Philippine Politics Become Even More Dangerous

Since the election, last spring, of President Rodrigo Duterte, the Philippines has witnessed the effects of increasingly demagogic politics on its culture and institutions. While Duterte has won praise domestically and internationally for some of his efforts, including plans to resolve the southern insurgency and strategies to reduce economic inequality in the Philippines, he also has increasingly personalized politics, while dramatically undermining the rule of law. Campaigning as a demagogue, he has often governed as a demagogue, brooking little opposition and overseeing bloody policies. His war on drugs, which has descended into a bloody killing spree with few seeming constraints on the power of the security forces, is but one example of how the rule of law has deteriorated in a few months. [The New York Times has a compelling and graphic new look inside the antidrug campaign here.]. Duterte also has threatened journalists and other members of civil society, while embarking upon a foreign policy that has bewildered many Philippine security experts. The president’s mercurial style, although popular with many Philippine citizens so far, has often made it difficult to know what policy initiative—in both domestic and foreign policy—to take seriously, and which to ignore.

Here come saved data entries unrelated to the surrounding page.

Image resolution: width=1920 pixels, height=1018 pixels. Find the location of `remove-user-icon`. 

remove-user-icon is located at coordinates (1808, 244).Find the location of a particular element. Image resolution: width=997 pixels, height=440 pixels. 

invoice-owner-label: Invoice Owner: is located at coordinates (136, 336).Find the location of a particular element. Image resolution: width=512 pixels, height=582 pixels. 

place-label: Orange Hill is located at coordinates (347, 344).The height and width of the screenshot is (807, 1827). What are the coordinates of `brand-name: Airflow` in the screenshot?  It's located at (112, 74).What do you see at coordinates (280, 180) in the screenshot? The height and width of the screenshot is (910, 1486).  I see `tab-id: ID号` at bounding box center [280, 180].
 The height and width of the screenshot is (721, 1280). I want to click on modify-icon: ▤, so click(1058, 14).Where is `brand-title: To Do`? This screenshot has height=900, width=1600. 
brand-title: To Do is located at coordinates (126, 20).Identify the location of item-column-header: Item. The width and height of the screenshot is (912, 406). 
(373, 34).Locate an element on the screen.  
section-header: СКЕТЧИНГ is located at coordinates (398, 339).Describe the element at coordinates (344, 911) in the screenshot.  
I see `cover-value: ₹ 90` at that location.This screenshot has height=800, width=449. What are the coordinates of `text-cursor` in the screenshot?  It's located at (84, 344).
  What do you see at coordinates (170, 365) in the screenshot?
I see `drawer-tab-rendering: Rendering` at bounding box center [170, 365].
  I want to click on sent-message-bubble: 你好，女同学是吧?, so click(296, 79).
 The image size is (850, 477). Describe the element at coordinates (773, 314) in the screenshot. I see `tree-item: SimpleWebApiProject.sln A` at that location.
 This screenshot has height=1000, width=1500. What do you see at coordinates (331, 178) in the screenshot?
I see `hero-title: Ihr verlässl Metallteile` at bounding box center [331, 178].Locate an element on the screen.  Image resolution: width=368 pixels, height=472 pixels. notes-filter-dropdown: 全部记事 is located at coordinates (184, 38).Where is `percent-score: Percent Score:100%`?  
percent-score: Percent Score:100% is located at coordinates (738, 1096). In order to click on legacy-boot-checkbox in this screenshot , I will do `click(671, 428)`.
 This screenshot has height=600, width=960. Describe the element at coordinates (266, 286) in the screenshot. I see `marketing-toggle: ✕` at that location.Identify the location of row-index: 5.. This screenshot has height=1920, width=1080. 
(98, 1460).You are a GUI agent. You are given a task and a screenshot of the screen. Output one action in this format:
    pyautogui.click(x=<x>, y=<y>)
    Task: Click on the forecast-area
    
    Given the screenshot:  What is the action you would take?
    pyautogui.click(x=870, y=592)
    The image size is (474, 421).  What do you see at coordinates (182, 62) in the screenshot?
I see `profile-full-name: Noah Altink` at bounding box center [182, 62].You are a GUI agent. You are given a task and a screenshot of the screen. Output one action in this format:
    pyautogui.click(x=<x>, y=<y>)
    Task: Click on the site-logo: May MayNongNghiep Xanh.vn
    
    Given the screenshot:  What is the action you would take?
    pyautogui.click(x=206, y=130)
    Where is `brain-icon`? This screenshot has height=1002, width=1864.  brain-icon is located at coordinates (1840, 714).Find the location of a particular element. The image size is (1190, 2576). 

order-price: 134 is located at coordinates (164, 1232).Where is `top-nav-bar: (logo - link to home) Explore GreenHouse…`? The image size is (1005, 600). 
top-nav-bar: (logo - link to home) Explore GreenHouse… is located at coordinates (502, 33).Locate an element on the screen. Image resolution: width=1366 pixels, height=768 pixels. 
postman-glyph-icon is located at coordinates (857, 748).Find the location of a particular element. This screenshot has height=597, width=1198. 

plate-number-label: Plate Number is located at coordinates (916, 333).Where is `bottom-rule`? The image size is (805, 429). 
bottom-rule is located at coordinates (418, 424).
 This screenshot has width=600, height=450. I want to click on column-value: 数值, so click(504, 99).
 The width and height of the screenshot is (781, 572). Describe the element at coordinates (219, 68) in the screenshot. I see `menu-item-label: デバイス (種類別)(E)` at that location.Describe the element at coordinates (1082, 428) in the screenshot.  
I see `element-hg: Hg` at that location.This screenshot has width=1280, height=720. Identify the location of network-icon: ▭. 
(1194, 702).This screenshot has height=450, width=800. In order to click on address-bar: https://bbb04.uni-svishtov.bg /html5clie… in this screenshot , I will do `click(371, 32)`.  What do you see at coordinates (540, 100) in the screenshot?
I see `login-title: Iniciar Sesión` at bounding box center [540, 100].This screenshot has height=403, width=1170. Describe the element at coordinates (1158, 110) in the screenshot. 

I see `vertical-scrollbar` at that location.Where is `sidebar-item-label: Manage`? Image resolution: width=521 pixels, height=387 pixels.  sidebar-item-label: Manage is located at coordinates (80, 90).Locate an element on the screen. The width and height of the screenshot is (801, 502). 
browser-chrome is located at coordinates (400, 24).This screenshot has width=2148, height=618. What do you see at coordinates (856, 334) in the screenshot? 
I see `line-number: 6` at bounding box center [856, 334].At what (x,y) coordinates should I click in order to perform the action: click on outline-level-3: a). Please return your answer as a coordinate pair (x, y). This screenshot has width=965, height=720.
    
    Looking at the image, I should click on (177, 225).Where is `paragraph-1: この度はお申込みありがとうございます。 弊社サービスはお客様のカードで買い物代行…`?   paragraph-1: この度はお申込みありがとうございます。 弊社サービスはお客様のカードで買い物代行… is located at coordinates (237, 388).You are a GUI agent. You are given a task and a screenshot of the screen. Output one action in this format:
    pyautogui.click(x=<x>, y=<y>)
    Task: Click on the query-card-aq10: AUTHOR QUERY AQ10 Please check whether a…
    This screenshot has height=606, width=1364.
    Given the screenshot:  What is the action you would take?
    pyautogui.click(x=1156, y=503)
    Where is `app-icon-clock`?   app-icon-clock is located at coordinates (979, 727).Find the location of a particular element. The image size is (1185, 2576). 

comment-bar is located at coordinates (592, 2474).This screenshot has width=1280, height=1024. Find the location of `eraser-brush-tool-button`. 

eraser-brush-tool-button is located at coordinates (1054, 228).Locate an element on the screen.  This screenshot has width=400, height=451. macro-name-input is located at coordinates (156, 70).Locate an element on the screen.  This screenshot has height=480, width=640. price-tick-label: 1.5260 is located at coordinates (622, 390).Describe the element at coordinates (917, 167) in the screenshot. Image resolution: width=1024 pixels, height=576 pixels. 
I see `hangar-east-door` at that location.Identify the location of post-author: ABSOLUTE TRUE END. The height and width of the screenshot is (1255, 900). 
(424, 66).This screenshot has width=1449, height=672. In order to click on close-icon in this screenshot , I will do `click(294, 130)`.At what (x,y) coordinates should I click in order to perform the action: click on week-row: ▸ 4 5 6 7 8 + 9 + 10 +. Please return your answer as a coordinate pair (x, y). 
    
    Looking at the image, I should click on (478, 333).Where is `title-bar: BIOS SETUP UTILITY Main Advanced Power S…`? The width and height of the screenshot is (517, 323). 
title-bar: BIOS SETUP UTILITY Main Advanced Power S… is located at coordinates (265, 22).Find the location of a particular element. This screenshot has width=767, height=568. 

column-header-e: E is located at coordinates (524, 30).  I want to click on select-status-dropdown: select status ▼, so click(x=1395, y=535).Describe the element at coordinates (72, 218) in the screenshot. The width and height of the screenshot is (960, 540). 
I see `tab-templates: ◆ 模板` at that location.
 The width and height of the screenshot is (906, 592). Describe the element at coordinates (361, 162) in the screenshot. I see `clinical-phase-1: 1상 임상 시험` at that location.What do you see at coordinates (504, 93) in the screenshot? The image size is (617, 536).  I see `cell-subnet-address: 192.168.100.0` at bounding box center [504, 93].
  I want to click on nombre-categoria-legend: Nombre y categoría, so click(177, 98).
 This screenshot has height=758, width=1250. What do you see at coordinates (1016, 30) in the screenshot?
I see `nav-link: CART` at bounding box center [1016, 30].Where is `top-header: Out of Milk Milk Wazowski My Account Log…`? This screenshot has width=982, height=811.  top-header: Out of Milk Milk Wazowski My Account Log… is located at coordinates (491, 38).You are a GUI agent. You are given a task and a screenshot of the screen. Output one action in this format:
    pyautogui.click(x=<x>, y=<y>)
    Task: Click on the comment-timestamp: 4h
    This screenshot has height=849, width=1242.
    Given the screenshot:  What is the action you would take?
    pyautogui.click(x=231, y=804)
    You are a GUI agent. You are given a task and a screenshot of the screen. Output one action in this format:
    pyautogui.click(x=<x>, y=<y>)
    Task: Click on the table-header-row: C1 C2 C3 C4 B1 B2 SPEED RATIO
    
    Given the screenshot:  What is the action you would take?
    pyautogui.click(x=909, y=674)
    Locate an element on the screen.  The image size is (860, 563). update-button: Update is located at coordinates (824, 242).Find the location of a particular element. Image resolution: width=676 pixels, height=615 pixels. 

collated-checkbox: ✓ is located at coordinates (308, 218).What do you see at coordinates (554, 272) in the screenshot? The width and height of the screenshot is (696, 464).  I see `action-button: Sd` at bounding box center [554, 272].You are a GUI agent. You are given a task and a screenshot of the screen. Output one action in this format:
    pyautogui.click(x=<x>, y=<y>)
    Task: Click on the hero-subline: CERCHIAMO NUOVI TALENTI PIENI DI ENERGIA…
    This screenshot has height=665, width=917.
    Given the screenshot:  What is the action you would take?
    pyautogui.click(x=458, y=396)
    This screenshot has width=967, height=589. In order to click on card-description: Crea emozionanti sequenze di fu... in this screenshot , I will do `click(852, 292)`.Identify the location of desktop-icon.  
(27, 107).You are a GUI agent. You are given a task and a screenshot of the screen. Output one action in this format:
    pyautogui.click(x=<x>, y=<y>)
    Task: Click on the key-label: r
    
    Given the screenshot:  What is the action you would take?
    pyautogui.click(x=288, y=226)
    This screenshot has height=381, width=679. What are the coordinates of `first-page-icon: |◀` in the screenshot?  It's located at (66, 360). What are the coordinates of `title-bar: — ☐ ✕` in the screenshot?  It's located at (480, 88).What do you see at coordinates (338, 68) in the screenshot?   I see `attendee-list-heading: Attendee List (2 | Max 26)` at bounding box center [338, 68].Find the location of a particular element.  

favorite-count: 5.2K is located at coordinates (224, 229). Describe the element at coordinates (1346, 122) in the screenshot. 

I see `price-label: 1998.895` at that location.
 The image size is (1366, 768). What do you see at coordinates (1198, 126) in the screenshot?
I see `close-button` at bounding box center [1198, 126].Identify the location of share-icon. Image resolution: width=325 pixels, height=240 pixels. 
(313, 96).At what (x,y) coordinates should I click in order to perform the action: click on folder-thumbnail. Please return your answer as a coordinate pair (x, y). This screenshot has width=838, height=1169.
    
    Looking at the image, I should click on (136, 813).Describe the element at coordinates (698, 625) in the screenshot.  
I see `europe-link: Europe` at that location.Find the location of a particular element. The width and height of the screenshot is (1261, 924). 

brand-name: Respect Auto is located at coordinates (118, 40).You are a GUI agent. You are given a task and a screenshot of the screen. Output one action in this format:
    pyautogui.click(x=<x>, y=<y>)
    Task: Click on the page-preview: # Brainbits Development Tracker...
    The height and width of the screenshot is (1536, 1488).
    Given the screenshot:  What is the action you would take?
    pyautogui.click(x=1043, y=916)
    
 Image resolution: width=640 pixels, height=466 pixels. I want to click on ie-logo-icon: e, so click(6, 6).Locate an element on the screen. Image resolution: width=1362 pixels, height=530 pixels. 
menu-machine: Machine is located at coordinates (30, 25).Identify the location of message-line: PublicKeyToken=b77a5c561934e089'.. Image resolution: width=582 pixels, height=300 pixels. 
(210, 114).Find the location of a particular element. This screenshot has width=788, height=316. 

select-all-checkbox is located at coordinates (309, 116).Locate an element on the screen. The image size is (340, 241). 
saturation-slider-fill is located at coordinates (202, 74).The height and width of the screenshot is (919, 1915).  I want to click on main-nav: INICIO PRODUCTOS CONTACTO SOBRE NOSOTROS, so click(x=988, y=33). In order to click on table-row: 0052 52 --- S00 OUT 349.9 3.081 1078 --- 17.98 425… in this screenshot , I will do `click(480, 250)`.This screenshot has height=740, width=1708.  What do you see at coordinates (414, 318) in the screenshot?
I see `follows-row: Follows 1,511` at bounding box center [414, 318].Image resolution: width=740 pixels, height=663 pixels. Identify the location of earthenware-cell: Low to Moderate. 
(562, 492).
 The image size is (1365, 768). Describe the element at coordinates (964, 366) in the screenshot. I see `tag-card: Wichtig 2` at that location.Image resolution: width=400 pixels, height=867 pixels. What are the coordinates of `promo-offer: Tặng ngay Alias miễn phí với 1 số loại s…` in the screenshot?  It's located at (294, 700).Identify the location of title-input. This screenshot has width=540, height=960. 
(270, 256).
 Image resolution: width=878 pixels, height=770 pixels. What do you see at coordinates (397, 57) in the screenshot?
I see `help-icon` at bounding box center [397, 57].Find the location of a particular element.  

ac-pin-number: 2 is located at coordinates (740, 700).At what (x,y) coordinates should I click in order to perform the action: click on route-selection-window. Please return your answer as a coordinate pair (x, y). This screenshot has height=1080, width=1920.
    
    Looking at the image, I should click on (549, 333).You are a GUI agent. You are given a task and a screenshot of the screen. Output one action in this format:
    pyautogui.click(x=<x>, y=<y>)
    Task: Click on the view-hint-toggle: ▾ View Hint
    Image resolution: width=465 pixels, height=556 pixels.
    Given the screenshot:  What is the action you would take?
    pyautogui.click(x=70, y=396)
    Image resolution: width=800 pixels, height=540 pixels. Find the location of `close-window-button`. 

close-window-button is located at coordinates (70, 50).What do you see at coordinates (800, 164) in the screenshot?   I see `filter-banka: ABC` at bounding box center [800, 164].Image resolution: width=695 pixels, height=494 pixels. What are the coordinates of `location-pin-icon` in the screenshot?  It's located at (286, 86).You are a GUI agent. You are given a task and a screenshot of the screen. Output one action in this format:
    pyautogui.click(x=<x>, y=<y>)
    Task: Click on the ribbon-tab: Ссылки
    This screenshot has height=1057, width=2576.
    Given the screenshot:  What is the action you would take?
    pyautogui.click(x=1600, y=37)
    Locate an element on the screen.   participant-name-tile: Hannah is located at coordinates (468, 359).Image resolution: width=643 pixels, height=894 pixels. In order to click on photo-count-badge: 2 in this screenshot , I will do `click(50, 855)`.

The country’s politics, always noisy and vibrant, have become especially dangerous, and currents of opposition to Duterte appear to be forming. After Duterte’s administration approved the burial of the body of former dictator Ferdinand Marcos in a hero’s cemetery, with little warning, anti-Duterte protests have swelled in Manila. (Although Duterte comes from a left-leaning background, he has long expressed warm feelings for the Marcos family, and Duterte’s father served in the former dictator’s cabinet.) The protests, which began as Philippine citizens realized Marcos was going to be interred, quickly spread from Manila to other parts of the country, and included not just older Filipinos who remembered the Marcos era but some younger men and women who objected to the burial, and who used the demonstrations to voice anger at some of Duterte’s dictatorial approaches to politics.